In some embodiments, the exception analyzer matches code error and data error aspects of the exception and makes a determination of whether the probable cause of the exception is a code error or a data error based at least in part on the balance of code error and data error aspects. For example, the exception analyzer may perform probably cause analysis as a binary classification task, where each of one or more of the following aspects of an exception is given a score that is code error (1), data error (0), or ignored (alternatively, data error (1), code error (0), or ignored). The probable cause of the exception may then be a function of that data error and code error classification (e.g., an average of the scores where, if the average is above some threshold, such as 0.50, then the exception is considered a code error).

More fine-grained probable cause determinations are also possible. For example, as well as determining that the probable cause of an exception is a data error, it may also be determined by the exception analyzer that the probable cause of the data error is, for example, a missing field in the ingested data or an incompatible or unexpected data type in the ingested data, etc. As another example, as well as determining that the probable cause of an exception is a code error, it may also be determined by the exception analyzer that the probable cause of the code error is, for example, a parsing instruction or set of instructions operating on the ingested data, a data type cast or conversion instruction or set of instructions operating on the ingested data, etc.

Some aspects of an exception that may be classified according to a binary classifier as code error or data error are:

- the type/class of the exception;
- a time of the exception occurrence,
- the data ingest component that generated the exception, and
- the data producing component that produced the data being ingested when the exception occurred.

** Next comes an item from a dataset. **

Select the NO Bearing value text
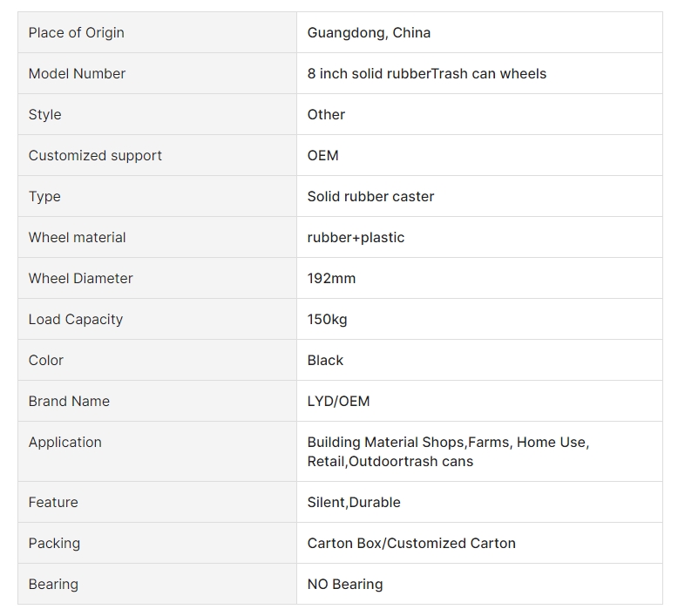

In some embodiments, the exception analyzer uses supervised machine learning to analyze 150 the probable cause of the exception. With supervised machine learning, training data has aspects of previous exceptions with cause labels (e.g., code error, data error, and optionally ignore). A neural network is trained with the training data. Subsequently, the exception analyzer can use the trained neural network to determine the probable cause of the exception.

In some embodiments, if a mistake or error is noted in the determination of probable cause (e.g., an exception is determined to be caused by a code error by the exception analyzer, and a human operator later determines that the determined probable cause was incorrect), the exception analyzer may add the exception and the corrected cause to the training data. This will allow the neural network to be retrained and correct the previous error.

Numerous types of machine learning algorithms may be used to create probable cause classifiers. In some embodiments, a multinomial logistic regression (softmax regression) is used. In these embodiments, for a given exception instance x, a softmax score s_k(x) is computed for each possible class (e.g., code error, data error, ignore) according to a softmax score function. The probability of the exception instance x belonging to each possible class is computed by applying a softmax function to the softmax scores.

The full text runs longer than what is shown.